Don’t be tempted to pour the buttermilk into the pan while the cabbage is cooking, as it’ll curdle and turn lumpy. Also, avoid cooking Savoy or indeed any cabbage (you could use spring greens here too) for too long. Once the vivid green colour dulls, so does the flavour.

  • Yield: 4 to 6 Servings


  • 800 g Savoy or green cabbage
  • 200 g smoked dry-cured lardons
  • 1 tablespoon vegetable or sunflower oil
  • 6 sprigs thyme leaves
  • 200 g cultured buttermilk
  • ½ lemon finely grated
  • Freshly ground black pepper
How to Make It
  1. Quarter the cabbage, cutting from root to tip.
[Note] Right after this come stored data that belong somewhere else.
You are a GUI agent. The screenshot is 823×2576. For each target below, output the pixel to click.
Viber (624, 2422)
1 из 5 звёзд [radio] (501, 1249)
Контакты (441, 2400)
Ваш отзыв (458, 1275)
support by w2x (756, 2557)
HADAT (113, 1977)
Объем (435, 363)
Cut out and discard the hard core, then cut each of the wedges in half width ways. (I prefer leaving cabbage leaves relatively large, rather than shredding them.)
  2. Put the lardons in a large heavy-bottomed pan over a medium-high heat. You could use a wok if none of your frying pans look big enough to hold the cabbage just a few layers deep. The fat will render from the lardons as the pan warms, but add a drizzle of oil to help things get started. Fry the lardons for 4–6 minutes, or until golden and crisp. Don’t panic if they stick a little and the base of the pan colours; we’ll release much of that flavour in a second.
  3. Add the cabbage to the pan once the lardons are crisp. Push around for 20 seconds, then make a space and pour in 150 ml water. Again, move the cabbage around. The steam from the water will help it wilt. Add the thyme, stir and leave the cabbage to soften for 2–3 minutes. Stop cooking while most of the leaves are still bright green and retain a little bite. Let it sit for 3 minutes to cool slightly.
  4. Spoon the buttermilk into a large mixing bowl or serving dish. Give it 15–20 grinds of the pepper mill, then transfer the cabbage and bacon to the buttermilk, taking care not to add any excess liquid, and toss well. Sprinkle over the lemon zest and serve immediately.